HOLY SATURDAY – The body of Jesus was in the tomb but His soul was among the dead, announcing the Kingdom. The hour is coming, and now is, when the dead will hear the voice of the Son of God, and those who hear it will Live (John 5:25). Consider what it must have been like for the dead in Sheol to awaken to the voice of Jesus! Meanwhile, the disciples, heartbroken at the death of Jesus, observed the Jewish Sabbath in sorrow. They had forgotten Jesus’ promise that He would rise. We cannot forget His promise. We cannot forget it. Tonight in our parishes, after sundown, we gather for the Great Easter Vigil, where we will experience Jesus’ rising from the dead.

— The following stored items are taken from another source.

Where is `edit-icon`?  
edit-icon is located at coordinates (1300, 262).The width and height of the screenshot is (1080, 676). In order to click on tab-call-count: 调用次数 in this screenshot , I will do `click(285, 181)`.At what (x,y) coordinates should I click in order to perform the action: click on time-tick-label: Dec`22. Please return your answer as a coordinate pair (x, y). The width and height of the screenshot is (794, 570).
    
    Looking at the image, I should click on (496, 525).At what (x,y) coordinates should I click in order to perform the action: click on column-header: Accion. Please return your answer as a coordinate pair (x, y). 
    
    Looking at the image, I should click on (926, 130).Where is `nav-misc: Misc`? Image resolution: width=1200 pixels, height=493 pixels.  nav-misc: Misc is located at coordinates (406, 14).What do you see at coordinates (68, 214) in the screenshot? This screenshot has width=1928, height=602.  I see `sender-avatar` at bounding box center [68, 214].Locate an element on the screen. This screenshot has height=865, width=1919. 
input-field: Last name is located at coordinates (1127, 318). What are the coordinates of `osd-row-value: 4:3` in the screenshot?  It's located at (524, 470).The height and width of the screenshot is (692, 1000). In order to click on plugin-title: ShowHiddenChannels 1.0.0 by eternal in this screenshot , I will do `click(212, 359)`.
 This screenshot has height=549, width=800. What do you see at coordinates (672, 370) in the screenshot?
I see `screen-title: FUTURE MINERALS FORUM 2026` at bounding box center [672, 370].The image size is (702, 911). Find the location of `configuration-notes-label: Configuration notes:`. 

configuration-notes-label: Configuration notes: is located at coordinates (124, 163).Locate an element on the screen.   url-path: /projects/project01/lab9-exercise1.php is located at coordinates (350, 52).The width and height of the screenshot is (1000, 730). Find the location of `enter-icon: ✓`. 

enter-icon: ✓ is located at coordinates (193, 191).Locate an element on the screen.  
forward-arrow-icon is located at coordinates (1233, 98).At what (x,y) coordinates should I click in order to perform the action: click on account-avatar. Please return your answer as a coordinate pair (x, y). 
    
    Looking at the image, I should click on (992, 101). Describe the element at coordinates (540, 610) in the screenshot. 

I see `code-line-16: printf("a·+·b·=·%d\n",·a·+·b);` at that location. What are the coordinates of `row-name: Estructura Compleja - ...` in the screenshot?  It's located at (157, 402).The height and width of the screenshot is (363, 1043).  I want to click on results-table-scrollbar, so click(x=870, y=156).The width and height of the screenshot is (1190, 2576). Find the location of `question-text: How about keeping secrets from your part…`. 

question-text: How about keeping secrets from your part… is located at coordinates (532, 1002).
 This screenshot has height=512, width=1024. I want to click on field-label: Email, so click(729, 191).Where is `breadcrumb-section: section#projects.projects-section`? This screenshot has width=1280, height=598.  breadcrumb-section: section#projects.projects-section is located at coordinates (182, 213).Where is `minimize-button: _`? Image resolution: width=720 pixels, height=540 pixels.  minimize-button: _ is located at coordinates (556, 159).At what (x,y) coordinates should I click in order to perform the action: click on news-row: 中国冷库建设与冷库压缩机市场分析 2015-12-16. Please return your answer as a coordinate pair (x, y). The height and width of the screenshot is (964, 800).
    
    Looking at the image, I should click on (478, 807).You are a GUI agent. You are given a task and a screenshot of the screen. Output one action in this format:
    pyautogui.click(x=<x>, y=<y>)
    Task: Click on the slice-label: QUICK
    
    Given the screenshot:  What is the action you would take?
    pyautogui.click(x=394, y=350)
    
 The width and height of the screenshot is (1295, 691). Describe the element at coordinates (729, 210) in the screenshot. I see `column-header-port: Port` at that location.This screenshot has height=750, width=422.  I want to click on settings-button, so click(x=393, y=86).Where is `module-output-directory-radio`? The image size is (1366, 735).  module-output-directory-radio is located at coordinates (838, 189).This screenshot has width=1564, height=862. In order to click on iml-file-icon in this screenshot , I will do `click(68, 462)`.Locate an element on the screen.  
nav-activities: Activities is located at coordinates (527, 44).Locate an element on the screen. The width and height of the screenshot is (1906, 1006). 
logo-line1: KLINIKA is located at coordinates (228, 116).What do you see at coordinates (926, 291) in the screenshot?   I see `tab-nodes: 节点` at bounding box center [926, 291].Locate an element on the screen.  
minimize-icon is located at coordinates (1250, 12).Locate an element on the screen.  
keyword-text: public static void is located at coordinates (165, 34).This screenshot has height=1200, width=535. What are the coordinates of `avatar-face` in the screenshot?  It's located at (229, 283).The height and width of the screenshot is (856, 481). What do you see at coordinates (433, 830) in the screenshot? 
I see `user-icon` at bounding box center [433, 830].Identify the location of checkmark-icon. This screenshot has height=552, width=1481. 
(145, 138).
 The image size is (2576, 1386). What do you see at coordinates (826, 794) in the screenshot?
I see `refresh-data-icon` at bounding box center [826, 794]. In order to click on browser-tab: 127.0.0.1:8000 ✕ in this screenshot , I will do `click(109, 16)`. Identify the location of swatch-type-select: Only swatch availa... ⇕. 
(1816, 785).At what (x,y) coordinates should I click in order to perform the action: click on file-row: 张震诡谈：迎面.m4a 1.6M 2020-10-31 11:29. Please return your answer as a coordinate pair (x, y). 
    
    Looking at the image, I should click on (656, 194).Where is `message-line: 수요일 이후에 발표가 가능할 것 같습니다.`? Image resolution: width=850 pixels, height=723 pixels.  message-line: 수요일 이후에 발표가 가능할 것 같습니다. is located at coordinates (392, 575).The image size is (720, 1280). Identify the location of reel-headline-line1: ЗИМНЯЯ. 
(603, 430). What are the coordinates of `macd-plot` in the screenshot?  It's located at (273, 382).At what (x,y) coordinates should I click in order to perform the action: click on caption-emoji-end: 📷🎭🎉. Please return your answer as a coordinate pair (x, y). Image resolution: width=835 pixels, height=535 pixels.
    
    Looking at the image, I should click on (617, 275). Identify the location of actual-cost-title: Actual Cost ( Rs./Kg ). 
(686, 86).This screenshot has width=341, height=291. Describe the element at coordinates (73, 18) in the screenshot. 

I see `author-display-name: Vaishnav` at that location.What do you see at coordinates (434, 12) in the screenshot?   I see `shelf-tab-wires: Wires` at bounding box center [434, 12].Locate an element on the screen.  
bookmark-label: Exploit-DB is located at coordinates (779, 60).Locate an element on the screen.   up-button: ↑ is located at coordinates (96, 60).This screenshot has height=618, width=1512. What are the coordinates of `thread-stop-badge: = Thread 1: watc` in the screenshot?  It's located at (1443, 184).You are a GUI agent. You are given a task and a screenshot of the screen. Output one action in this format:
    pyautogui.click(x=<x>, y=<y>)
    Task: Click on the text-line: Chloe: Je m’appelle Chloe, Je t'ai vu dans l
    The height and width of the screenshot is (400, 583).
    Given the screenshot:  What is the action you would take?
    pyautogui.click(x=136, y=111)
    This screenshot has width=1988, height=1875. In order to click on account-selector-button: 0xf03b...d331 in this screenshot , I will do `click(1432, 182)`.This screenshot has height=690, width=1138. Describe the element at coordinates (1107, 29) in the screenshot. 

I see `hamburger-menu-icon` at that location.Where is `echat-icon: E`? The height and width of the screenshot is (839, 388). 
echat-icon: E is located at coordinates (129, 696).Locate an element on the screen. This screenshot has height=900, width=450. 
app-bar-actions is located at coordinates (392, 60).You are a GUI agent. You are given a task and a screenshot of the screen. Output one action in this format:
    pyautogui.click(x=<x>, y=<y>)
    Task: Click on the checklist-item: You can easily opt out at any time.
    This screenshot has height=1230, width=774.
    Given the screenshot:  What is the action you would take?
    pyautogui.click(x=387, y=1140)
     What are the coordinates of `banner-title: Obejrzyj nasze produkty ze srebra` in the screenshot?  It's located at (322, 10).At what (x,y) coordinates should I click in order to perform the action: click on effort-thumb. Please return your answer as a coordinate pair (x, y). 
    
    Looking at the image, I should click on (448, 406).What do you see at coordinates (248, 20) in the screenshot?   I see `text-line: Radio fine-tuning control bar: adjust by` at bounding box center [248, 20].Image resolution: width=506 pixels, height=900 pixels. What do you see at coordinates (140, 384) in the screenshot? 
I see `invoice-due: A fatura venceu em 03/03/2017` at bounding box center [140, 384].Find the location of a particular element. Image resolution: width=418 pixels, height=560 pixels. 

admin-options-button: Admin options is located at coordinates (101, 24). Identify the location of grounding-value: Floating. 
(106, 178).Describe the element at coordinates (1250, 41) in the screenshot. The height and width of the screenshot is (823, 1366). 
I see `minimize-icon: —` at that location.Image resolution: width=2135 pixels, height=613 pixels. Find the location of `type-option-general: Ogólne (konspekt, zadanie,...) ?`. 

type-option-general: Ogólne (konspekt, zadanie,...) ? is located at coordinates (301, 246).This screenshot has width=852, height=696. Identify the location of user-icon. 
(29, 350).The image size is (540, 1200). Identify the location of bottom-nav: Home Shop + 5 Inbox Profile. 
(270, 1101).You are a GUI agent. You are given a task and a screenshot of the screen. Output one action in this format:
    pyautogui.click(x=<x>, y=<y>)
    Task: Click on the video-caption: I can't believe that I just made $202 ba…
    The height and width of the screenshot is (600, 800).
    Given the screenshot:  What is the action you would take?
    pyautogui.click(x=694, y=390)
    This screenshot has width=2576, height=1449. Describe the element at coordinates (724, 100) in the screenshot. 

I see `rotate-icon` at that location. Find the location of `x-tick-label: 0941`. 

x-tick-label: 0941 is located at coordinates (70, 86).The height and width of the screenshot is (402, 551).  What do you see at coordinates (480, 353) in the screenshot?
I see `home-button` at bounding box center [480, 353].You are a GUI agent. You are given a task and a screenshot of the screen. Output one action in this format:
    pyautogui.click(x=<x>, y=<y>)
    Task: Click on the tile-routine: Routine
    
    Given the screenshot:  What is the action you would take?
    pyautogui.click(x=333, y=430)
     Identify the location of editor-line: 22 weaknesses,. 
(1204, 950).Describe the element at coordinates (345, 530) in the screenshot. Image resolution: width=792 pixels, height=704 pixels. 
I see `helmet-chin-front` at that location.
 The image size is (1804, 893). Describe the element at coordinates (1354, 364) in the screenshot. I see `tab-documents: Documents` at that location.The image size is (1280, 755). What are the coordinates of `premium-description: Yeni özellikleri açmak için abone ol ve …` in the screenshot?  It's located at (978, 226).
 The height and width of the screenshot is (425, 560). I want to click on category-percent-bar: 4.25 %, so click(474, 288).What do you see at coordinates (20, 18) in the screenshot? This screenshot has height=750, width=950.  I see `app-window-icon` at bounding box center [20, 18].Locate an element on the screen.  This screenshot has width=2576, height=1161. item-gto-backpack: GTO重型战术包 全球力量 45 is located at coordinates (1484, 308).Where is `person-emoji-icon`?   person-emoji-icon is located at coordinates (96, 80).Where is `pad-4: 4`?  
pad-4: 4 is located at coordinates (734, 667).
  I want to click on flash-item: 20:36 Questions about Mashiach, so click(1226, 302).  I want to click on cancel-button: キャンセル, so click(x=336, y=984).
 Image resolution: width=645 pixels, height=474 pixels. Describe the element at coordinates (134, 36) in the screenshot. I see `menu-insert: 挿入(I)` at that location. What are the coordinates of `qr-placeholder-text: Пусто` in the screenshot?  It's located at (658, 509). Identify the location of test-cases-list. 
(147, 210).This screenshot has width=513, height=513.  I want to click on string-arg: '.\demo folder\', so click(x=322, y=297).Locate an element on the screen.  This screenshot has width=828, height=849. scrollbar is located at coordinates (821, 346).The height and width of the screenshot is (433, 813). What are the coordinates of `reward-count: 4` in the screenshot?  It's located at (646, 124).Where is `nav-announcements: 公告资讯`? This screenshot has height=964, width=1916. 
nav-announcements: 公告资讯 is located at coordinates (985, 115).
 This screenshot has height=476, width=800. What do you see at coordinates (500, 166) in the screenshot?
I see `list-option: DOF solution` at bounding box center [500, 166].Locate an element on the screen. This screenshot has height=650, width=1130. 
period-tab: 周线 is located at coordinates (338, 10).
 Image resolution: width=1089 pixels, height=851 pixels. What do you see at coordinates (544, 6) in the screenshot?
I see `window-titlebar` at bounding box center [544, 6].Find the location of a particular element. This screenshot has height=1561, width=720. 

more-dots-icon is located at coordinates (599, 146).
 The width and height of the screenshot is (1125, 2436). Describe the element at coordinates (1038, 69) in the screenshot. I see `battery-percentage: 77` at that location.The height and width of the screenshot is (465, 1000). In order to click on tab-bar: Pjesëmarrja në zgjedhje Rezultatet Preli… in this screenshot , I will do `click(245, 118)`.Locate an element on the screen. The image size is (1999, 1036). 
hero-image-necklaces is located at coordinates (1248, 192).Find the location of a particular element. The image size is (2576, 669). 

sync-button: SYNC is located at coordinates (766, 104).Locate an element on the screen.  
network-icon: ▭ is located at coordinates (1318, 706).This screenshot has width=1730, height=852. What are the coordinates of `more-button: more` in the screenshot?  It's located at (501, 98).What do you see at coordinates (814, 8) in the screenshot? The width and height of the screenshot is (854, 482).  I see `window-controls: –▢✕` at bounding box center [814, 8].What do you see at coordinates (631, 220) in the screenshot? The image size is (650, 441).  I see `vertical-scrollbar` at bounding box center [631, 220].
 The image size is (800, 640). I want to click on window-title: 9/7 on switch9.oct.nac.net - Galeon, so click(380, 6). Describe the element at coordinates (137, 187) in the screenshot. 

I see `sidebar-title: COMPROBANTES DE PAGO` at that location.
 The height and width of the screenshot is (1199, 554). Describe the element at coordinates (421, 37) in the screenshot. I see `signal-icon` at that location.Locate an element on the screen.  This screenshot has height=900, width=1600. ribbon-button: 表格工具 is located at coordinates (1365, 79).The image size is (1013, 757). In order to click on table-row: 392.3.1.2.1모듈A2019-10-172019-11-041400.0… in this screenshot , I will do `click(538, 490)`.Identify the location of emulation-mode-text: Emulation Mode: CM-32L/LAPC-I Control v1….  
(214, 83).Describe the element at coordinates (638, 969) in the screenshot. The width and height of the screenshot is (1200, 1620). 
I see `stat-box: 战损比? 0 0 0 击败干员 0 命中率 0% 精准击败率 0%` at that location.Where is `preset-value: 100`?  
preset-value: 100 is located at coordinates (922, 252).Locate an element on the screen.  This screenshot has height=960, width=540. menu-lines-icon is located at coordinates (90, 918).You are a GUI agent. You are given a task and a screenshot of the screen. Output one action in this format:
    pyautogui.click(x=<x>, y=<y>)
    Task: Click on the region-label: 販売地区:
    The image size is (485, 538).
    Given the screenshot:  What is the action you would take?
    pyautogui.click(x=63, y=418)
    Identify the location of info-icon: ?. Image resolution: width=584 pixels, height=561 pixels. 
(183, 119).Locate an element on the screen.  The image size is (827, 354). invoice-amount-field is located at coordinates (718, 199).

We gather in darkness and light the Easter fire, which reminds us that Jesus is light in the darkness. He is the light of the world. We enter into the church and listen attentively to Bible stories describing God’s saving work of the past. Suddenly, the church lights are lit and the Gloria is sung as we celebrate the moment of Christ’s resurrection. He lives! In the joy of the resurrection, we then celebrate the Sacraments of Baptism, Confirmation, and Eucharist for our catechumens and candidates, who have prepared for many weeks for this night. As a Church, we sing Alleluia for the first time in forty days. Do everything you can to be present on this evening, and invite friends and family to join you. Our Easter Vigil ushers in an Easter joy that never ends!